Botshabelo has a large industrial park with large companies located there. The economy of this township is based on production of food, clothing and other goods. The poultry producing company [Supreme poultry Pty (Ltd)] is located here. Capitec Bank and Shoprite has three branches and supermarkets in this township respectively.

==Transport==
Botshabelo is served by several commuter bus lines traveling local and long distances on a daily basis. The township is located on the main railway line between Bloemfontein and Maseru, as well as on the N8, the main road between the two towns. The township still has unnamed streets, but the development of upgrading and naming of streets and roads are underway. There is also a new taxi rank at the newly built Botshabelo Mall.

==Education==
Botshabelo has over 65 primary and secondary schools.

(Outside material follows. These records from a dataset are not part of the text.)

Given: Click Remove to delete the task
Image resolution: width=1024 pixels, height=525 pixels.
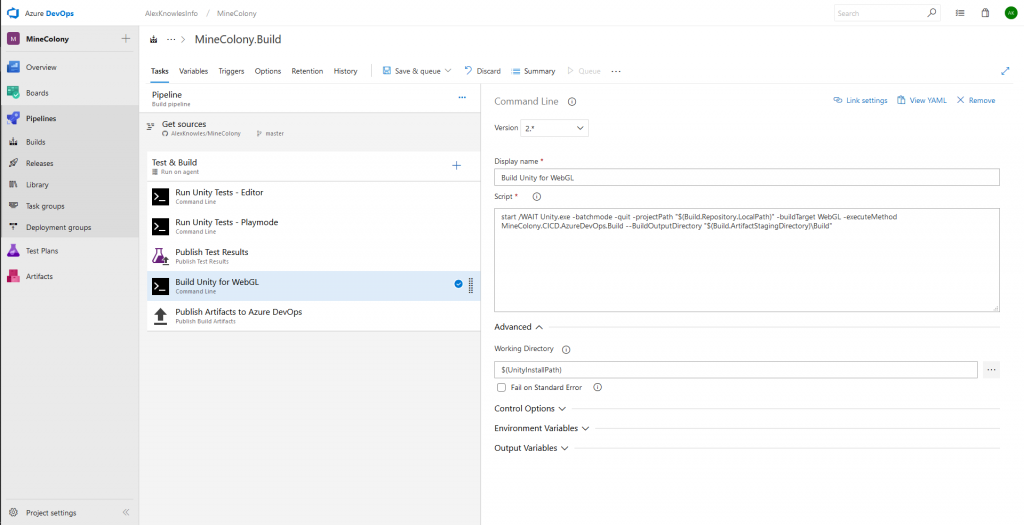Looking at the screenshot, I should point(976,100).
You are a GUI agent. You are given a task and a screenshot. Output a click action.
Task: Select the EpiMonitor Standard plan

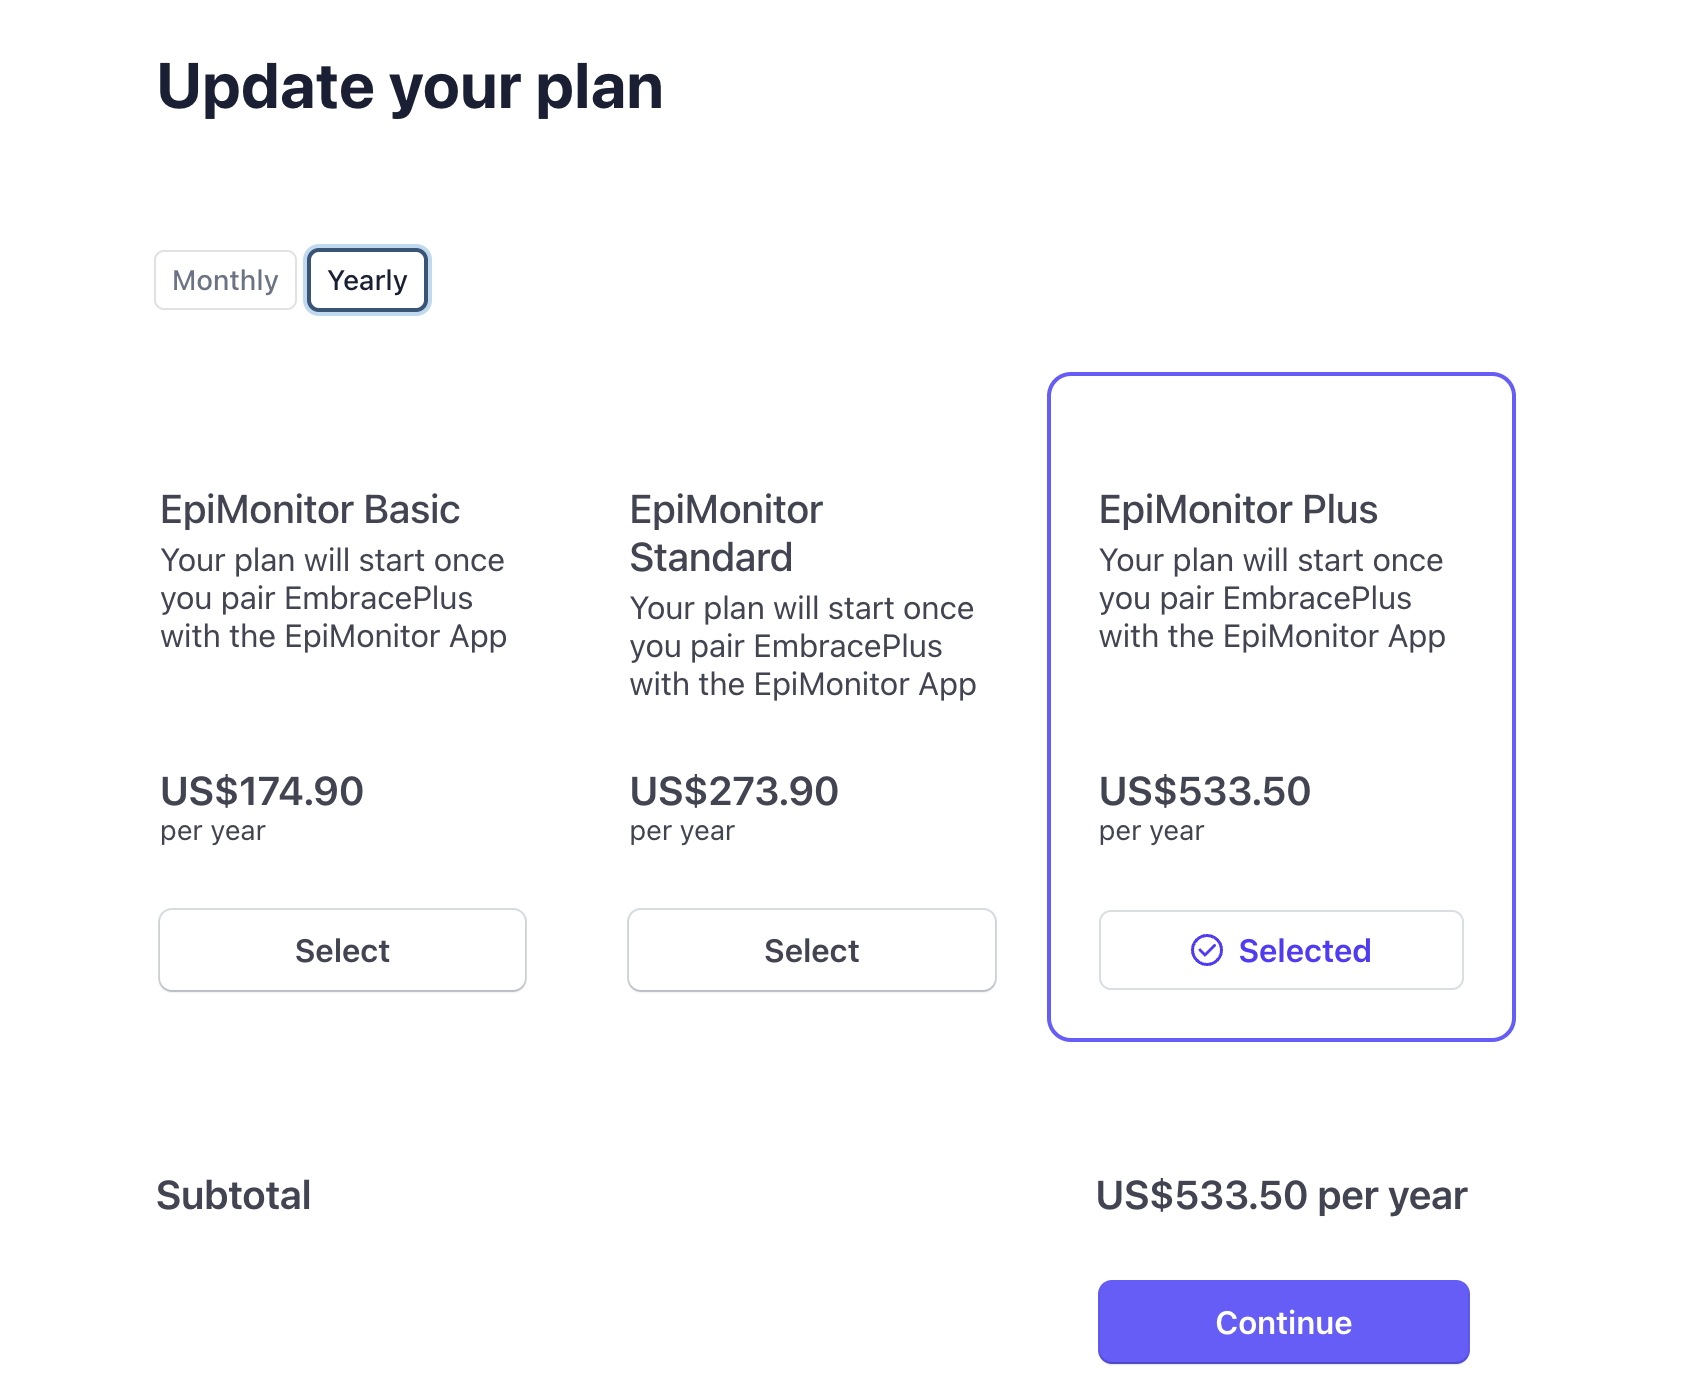811,950
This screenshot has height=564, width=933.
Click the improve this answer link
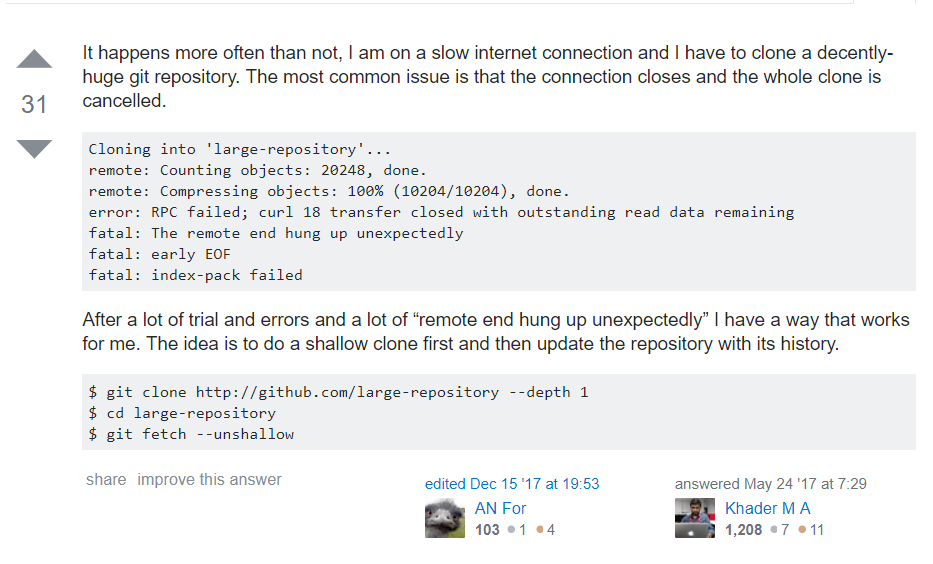point(209,480)
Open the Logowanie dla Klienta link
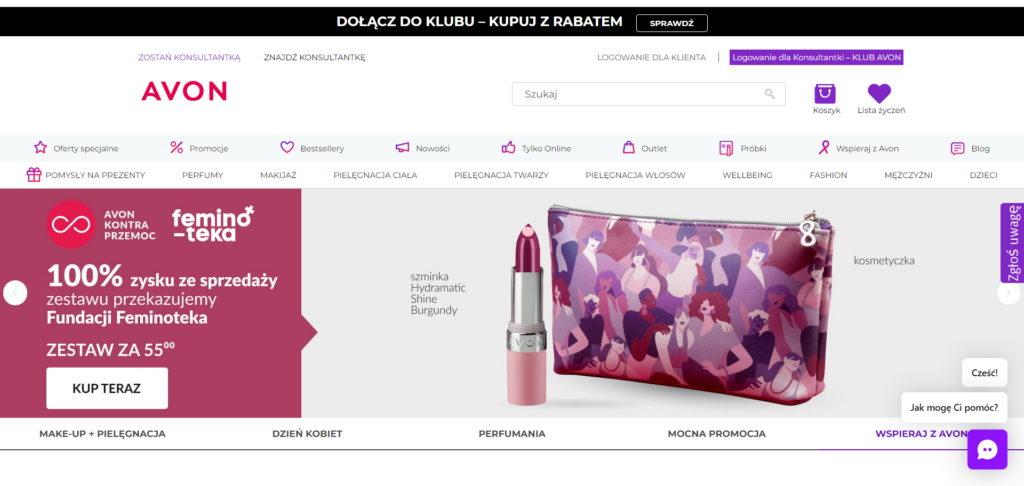Screen dimensions: 1024x486 (x=651, y=58)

Motheo FET College has a satellite campus in this township.

==Sports==

Botshabelo is one of the towns that have produced soccer players for the Premier Soccer League (PSL), especially for Bloemfontein Celtics, players such as James Madidilane, Ditheko Mototo, the late Abram Raselemane, Ntho Moshe, Motseothata November, Ace Gulwa, Lefu Nyapuli, Moeketsi Sekola, Teboho Salemane and others. Kaizer Sebothelo Stadium is the main sporting venue in Botshabelo with a capacity of 20 000 seats, including a sporting arena where indoor sports are played, as well as a newly revamped recreational swimming pool open to the public.